SELECTED EXCERPT:
----

Cellphone Weirdness: Messages, Notifications and Whooping Sounds
Do you get weird notifications on your cellphone? I do. Last week, I got a message reading, “RAIN ALERT. A brief rain shower will begin around 1:31 a.m. The rain will be light…” It was a sunny day. Not a cloud in the sky. I clicked to read the rest of the notification. “In Charleston, South Carolina,” it said.
Sometimes these weather notifications refer to where I am—Southampton, Sag Harbor or Amagansett. I like those. But sometimes, they don’t. For a while I thought these alerts had been set up because of places I’ve been. Charleston. Nashville. Such notifications would bring back warm memories of those places. But then I got an alert that said “a vicious thunderstorm will begin at 4:16 p.m…”
Yes? Where? I clicked. “…in West Liberty.” Where the hell is West Liberty? I did a search. It’s in Indiana. I’ve never been to Indiana. I get two or three of these a day, all either for where I am, where I was or for places I’ve never been. It’s nice. The weather service is showing off.

----

ENTRIES SHOWN:
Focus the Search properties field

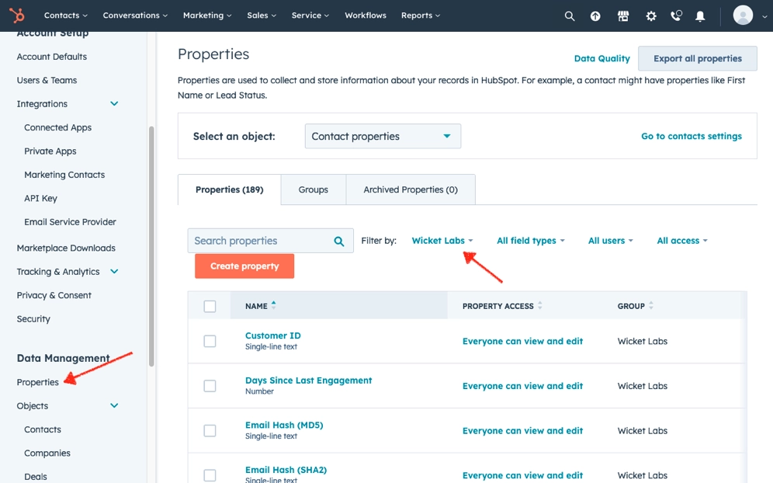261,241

----

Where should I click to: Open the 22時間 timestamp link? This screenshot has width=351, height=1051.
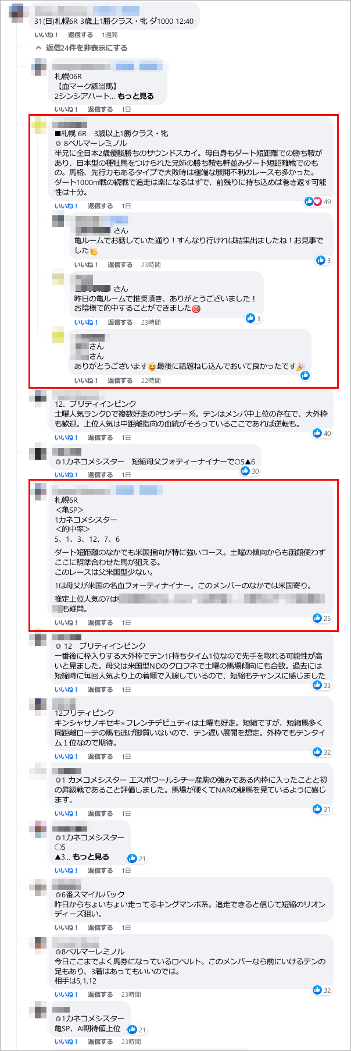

----

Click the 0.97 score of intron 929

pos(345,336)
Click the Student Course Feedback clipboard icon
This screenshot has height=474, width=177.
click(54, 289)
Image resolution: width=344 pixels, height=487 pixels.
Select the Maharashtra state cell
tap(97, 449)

----

DIRECTIONS FOR THIS TASK:
In the piece on cellphone weirdness, what state is West Liberty in? The listing has no connection to the piece on cellphone weirdness.

WRITTEN ANSWER:
Indiana.